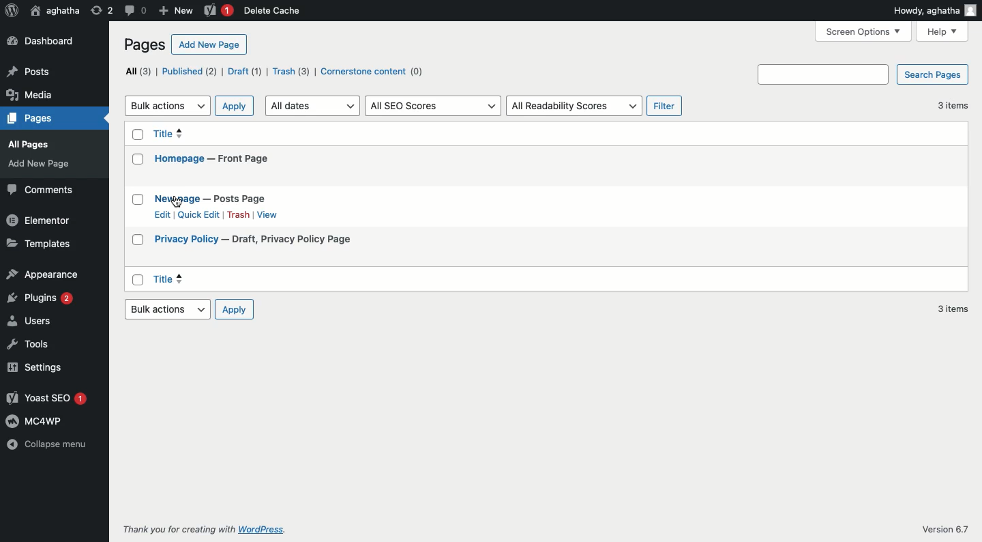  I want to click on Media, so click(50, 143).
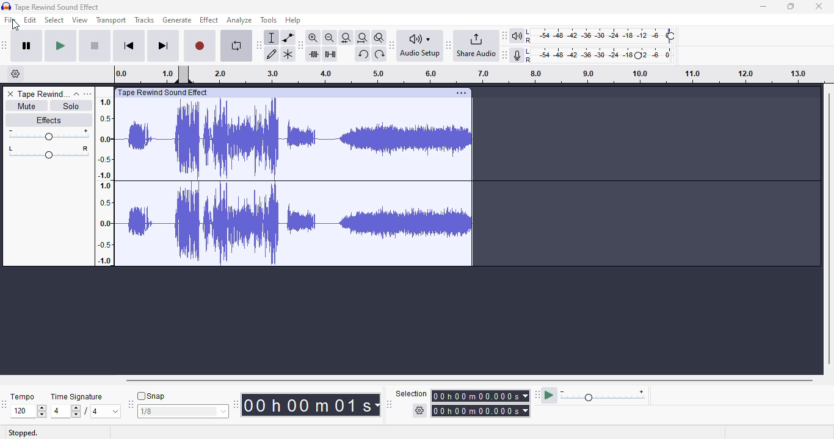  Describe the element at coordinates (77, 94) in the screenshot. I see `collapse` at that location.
····················
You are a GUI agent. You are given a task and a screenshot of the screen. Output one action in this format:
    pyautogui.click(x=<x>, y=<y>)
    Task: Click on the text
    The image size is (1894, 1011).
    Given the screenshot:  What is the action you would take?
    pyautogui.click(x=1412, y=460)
····················
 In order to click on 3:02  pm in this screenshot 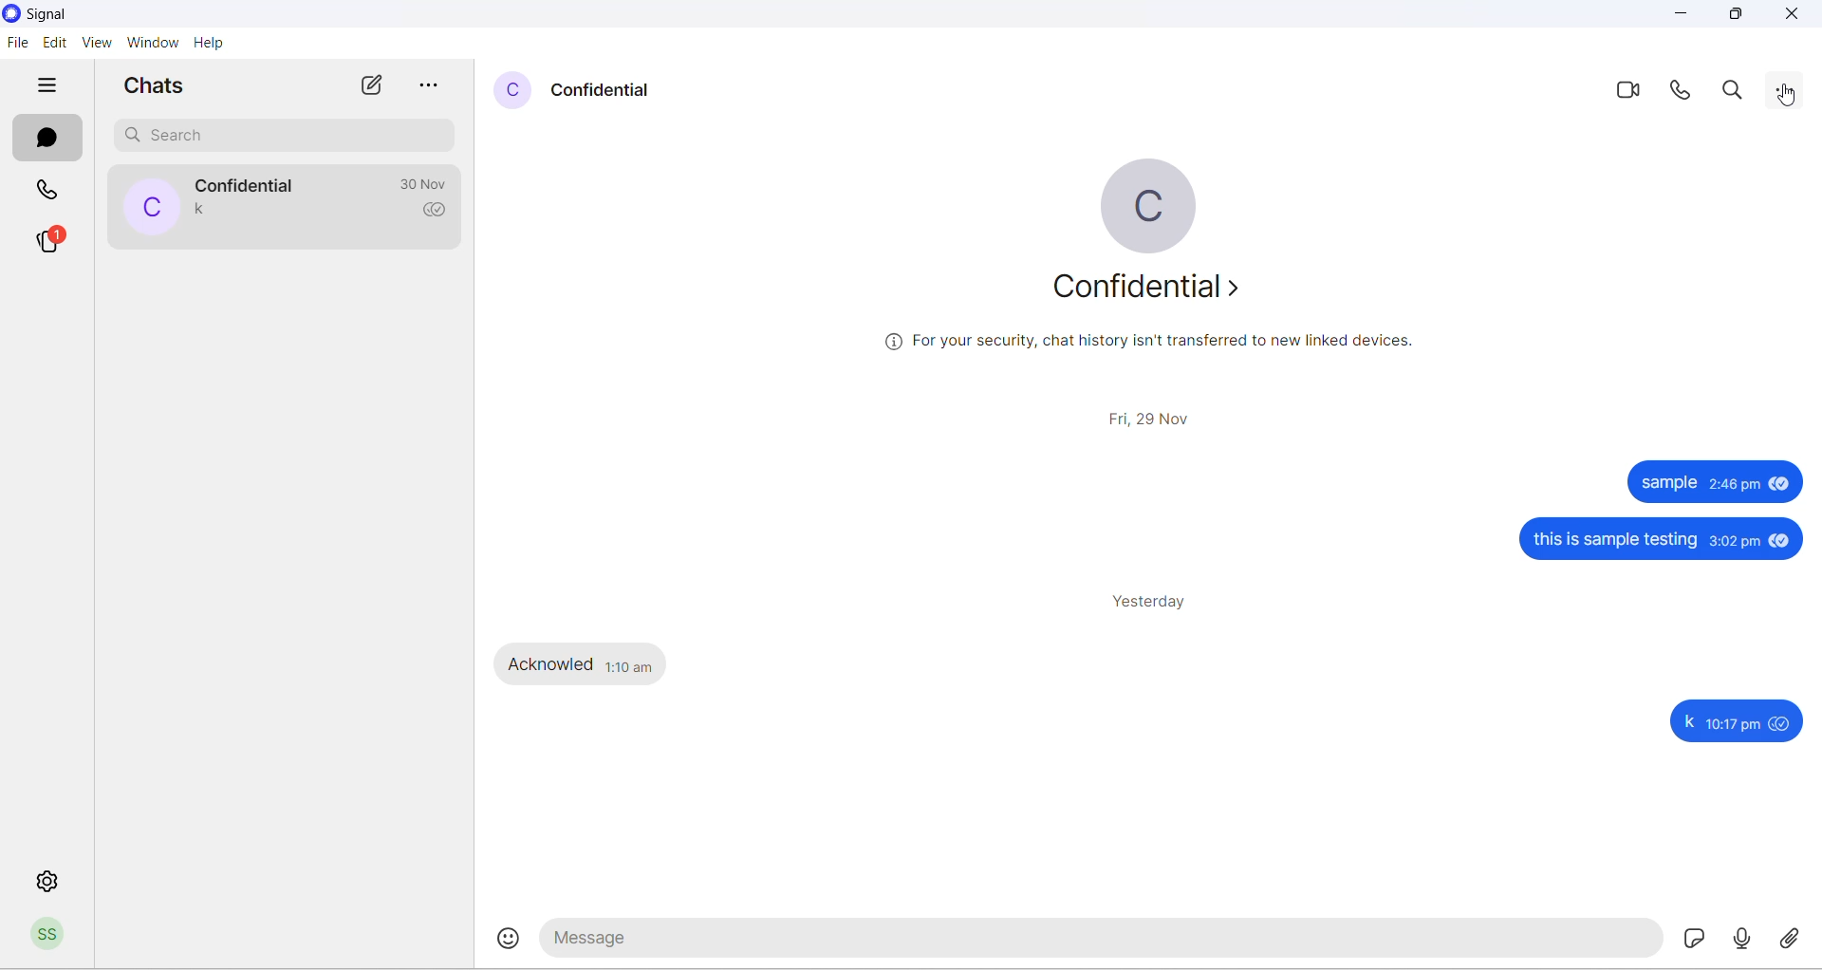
····················
PROBLEM STATEMENT
Output the lines starting at the one containing "You are a GUI" and ending at the one containing "pyautogui.click(x=1412, y=460)" as a JSON list of strings, one string per line, with blank lines left out.

ANSWER IN FULL
[
  "You are a GUI agent. You are given a task and a screenshot of the screen. Output one action in this format:",
  "    pyautogui.click(x=<x>, y=<y>)",
  "    Task: Click on the text",
  "    The image size is (1894, 1011).",
  "    Given the screenshot:  What is the action you would take?",
  "    pyautogui.click(x=1412, y=460)"
]